Appeals court upholds Kentucky abortion regulations

Appeals court upholds Kentucky abortion regulations

Kentucky state capitol, Frankfort, Ky. Credit: Steven Frame/Shutterstock
Kentucky state capitol, Frankfort, Ky. Credit: Steven Frame/Shutterstock

.- A federal appeals court upheld abortion regulations in the state of Kentucky on Friday. The three-judge panel on the Sixth Circuit Court of Appeals ruled 2-1 that abortion providers failed to prove that a 1998 Kentucky abortion law, and its 2017 update, would result in the closure of all abortion facilities in the state.

Abortion providers, including Planned Parenthood, had challenged the 1998 state law requiring abortion facilities to have a transfer agreement with local hospitals in case of medical complications that could arise from abortions. The facilities also had to have an agreement in place for ambulance transport.

In 2017, the state imposed stricter regulations, including that a transfer agreement be with a state-licensed acute care hospital within a certain distance of the abortion facility. It also included a 90-day window for facilities to apply for a waiver to show that they could not get a transfer agreement despite having exhausted all options to do so.

Planned Parenthood and EMW Women’s Surgical Center and Planned Parenthood of Indiana and Kentucky challenged the regulations, saying they would result in the  closure of all abortion facilities in state. A federal district court sided with them, before the Sixth Circuit reversed that decision in part on Friday.

The plaintiffs, EMW, “have failed to make a clear showing that both of their abortion facilities would close” because of the laws, Judge Joan Larsen stated in her opinion, joined by Judge Chad Readler.

The law was rooted in the state’s interest in protecting public health, the judges said, noting that “we cannot say that laws requiring abortion facilities to have transfer and transport agreements with a local hospital are not reasonably related to a legitimate government end.”

Earlier this year, in the case of June Medical Services, the Supreme Court struck down a Louisiana law requiring doctors at abortion facilities to have admitting privileges at a local hospital.

However, the judges wrote on Friday, Chief Justice John Roberts’ concurrence in the ruling allowed state regulations of abortion to stand if they satisfied two requirements: that they are “‘reasonably related’ to a legitimate state interest,” and that they not put a “substantial obstacle” in the way of a woman obtaining an abortion.

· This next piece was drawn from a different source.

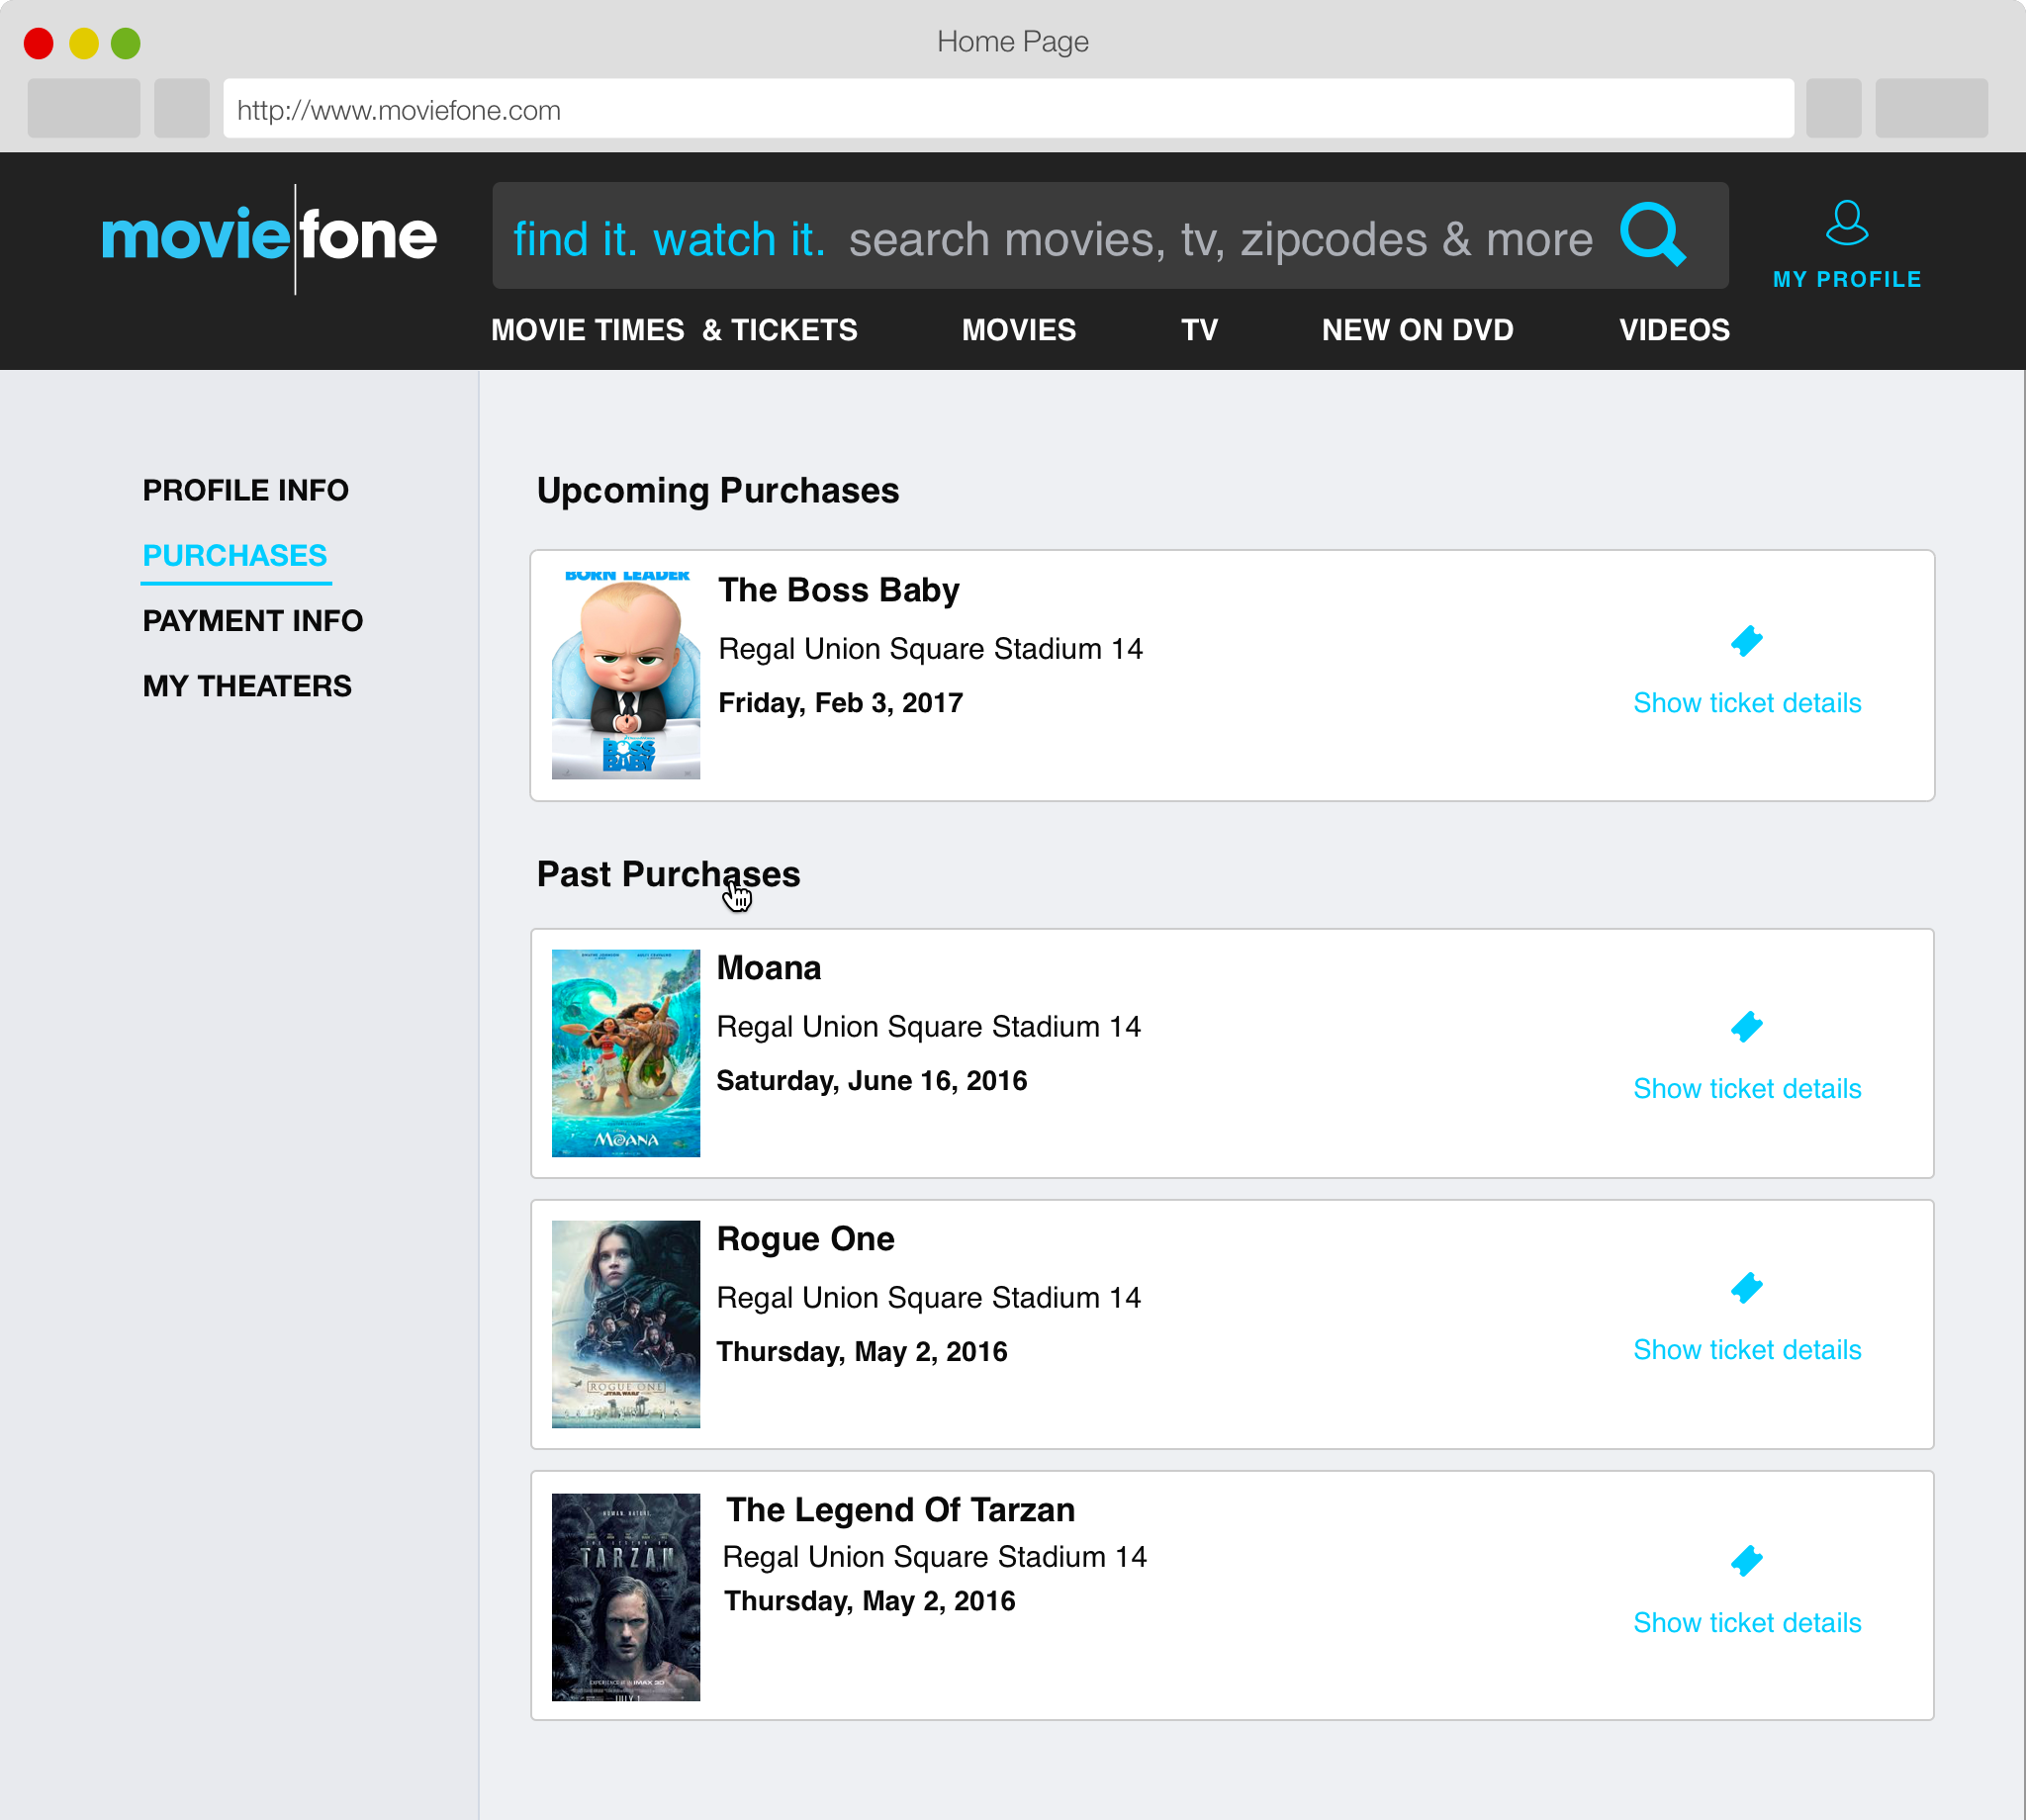Click the Rogue One poster thumbnail

625,1324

The state law was in the interest of public health, and it allowed facilities to apply for a waiver if they could not satisfy the requirements of the law but had made a good-faith effort to do so, the judges said. 

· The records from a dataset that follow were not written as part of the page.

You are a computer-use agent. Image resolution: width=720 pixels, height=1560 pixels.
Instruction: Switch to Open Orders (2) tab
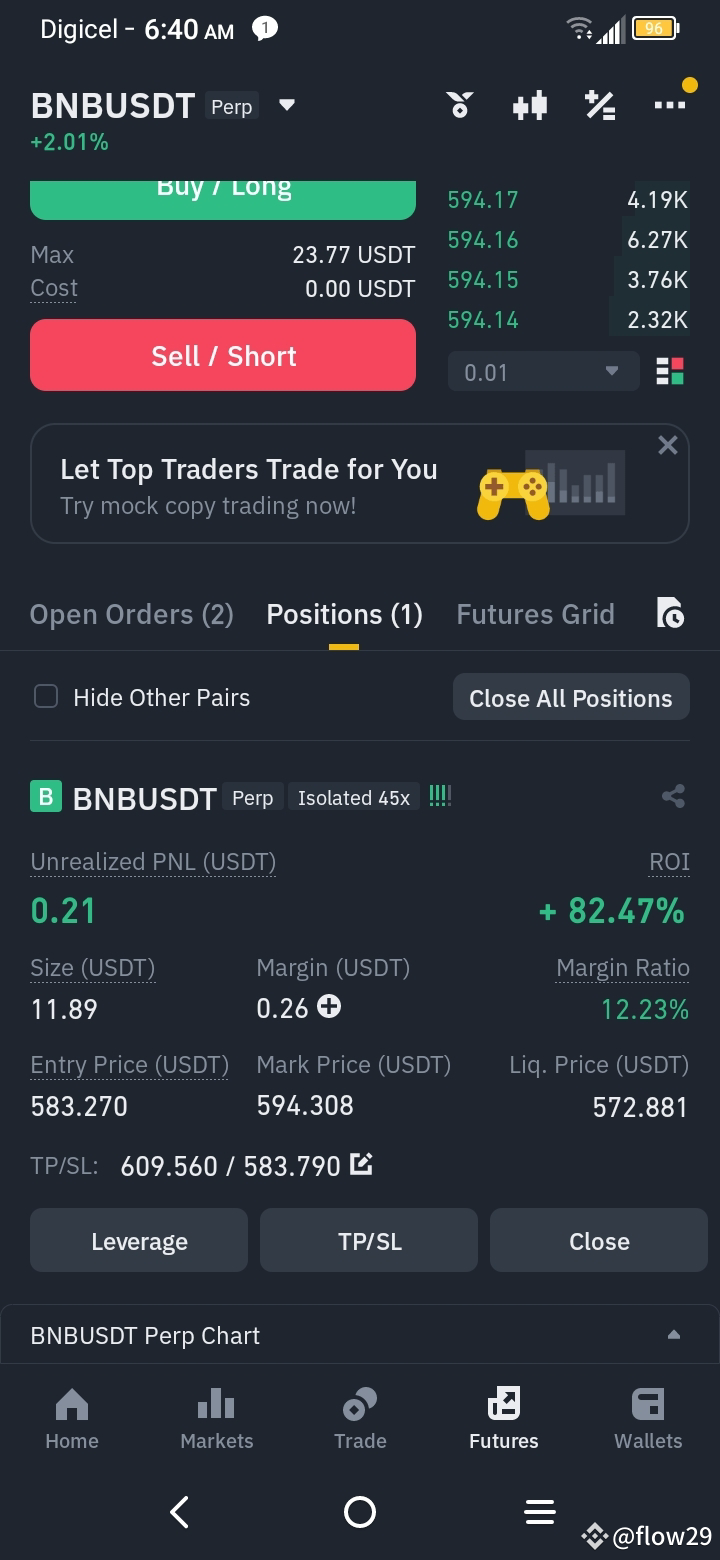coord(132,614)
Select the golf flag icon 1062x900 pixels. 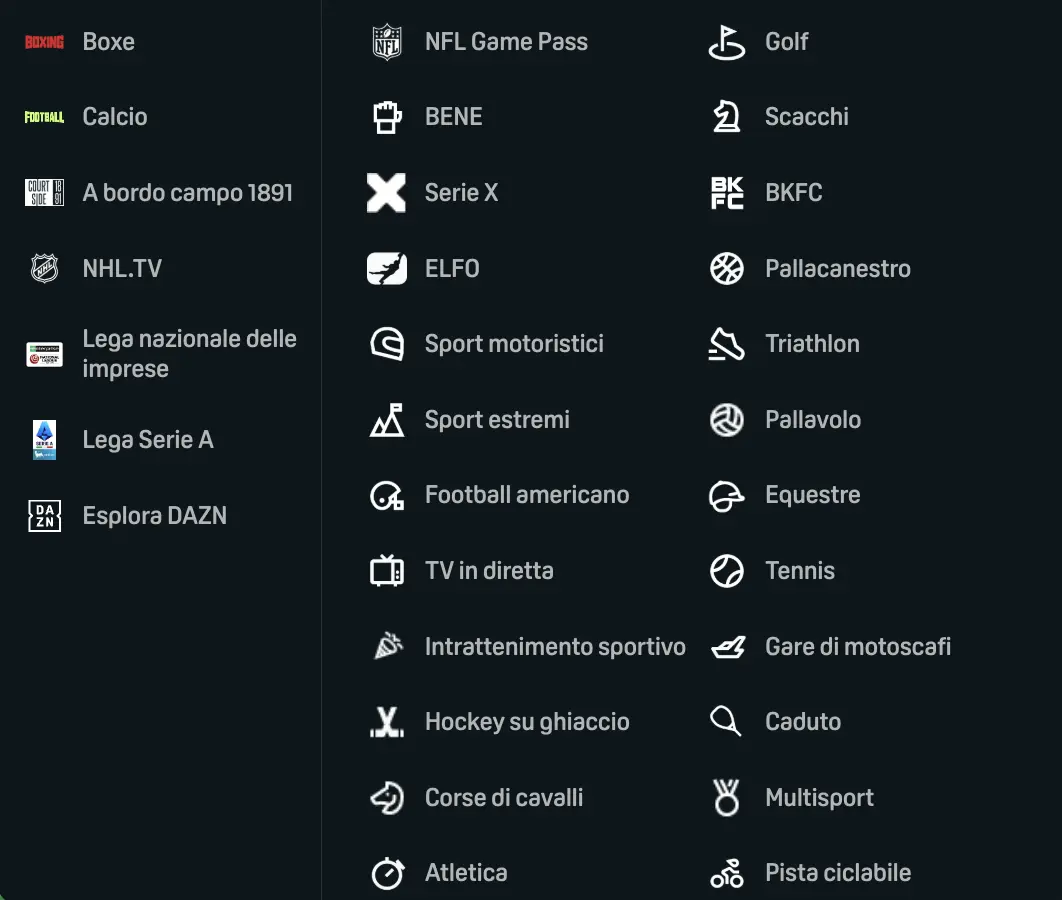727,42
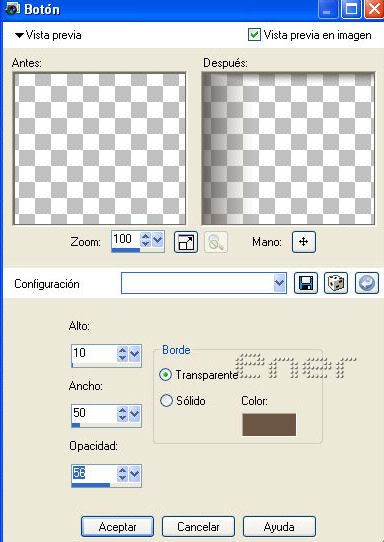
Task: Click the Cancelar button
Action: [198, 527]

In the June decision, Chief Justice Roberts said that the Court’s 2016 ruling against a Texas law on admitting privileges, Whole Woman’s Health v. Hellerstedt—upon which the majority of justices relied in the June Medical case as precedent—was wrongly decided.

However, Roberts applied the legal principle of stare decisis to argue that the 2016 case was settled and the court’s ruling needed to be applied to Louisiana’s abortion law.